Так продолжалось до тех пор, пока не выяснилось, что тот лысый сенатор был одет в тогу-претексту.
(6) Как только мы услышали об этом обстоятельстве, наш взгляд застыл на Бебии Марцеллине, ибо он занимал должность эдила и был совершенно лысым. Поднявшись со своего места и выйдя на середину, он произнес: «Этот человек, конечно же, без труда опознает меня, если действительно видел».(7) После того как мы одобрили это предложение, был введен осведомитель, который, несмотря на то, что Бебий находился рядом, долгое время глядел по сторонам в поисках того, кого он должен был опознать, и молчал. Наконец, едва заметным кивком его направили в нужную сторону, и он указал на Бебия Марцеллина.9(1) Так Марцеллин был осужден из-за любопытного взгляда одного лысого человека и был выведен из здания сената, оплакивая свою судьбу. Пройдя через форум, он отказался идти дальше, но прямо здесь простился со своими детьми, которых было четверо, и произнес в высшей степени трогательные слова: «Одно только печалит меня, дети мои, — сказал он, — то, что я покидаю вас живыми».(2) Затем ему отрубили голову, прежде чем Север узнал о вынесенном ему приговоре. Однако справедливое отмщение настигло Полления Себенна, который допустил обвинение, приведшее к смерти Марцеллина. Он был выдан Сабином норикам, с которыми, будучи у них наместником, обходился отнюдь не по-доброму, и подвергся исключительному унижению;(3) мы видели его распростертым на земле и жалобно умоляющим о помощи, и если бы он не получил пощады благодаря своему дяде Ауспексу, то погиб бы жалкой смертью.

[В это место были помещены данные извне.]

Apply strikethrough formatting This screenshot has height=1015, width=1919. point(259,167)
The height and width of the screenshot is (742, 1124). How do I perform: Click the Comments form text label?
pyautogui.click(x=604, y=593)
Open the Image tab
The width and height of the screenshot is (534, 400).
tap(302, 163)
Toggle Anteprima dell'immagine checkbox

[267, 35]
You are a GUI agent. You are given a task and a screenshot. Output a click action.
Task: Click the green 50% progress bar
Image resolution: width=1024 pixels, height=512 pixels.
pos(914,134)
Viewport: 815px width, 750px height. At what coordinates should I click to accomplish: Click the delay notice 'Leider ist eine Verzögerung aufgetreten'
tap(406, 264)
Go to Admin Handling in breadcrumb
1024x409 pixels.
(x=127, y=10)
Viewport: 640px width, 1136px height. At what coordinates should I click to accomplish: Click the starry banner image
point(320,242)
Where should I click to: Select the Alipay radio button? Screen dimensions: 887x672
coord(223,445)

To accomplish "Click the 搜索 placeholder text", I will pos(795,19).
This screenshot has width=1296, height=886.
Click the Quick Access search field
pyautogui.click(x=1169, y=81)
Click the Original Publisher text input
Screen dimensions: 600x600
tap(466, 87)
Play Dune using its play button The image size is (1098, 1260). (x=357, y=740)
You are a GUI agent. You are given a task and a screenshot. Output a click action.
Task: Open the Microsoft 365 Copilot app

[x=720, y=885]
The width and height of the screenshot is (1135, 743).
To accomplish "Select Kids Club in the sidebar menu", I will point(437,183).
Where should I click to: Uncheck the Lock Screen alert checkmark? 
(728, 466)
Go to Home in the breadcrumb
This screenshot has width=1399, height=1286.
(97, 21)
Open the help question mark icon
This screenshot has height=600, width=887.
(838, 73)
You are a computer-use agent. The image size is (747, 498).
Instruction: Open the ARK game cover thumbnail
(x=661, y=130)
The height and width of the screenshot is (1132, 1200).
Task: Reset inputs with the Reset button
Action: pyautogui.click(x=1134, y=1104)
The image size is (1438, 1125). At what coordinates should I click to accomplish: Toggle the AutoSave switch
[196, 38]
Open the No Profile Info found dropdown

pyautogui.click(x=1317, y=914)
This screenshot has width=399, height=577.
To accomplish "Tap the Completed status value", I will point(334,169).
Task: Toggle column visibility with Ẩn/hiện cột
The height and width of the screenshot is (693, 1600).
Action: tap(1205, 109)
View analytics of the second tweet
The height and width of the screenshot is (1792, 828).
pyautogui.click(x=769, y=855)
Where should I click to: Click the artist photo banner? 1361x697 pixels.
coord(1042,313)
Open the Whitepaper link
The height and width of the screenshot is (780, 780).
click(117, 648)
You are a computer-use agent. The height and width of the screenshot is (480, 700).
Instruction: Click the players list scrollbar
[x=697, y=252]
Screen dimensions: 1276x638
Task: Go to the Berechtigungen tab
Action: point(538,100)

Сей Ауспекс был человеком в высшей степени остроумным, речистым, презирал весь род людской, всегда был готов друзьям угодить, а недругам отомстить.(4) Передают множество его едких и остроумных изречений как по поводу разных людей, так и обращенных к самому Северу. Одно из них следующее. Когда император был записан в род Марка, Ауспекс сказал: «Поздравляю тебя, Цезарь, с тем, что ты обрел отца», как будто он до этого времени не знал отца в силу своего темного происхождения.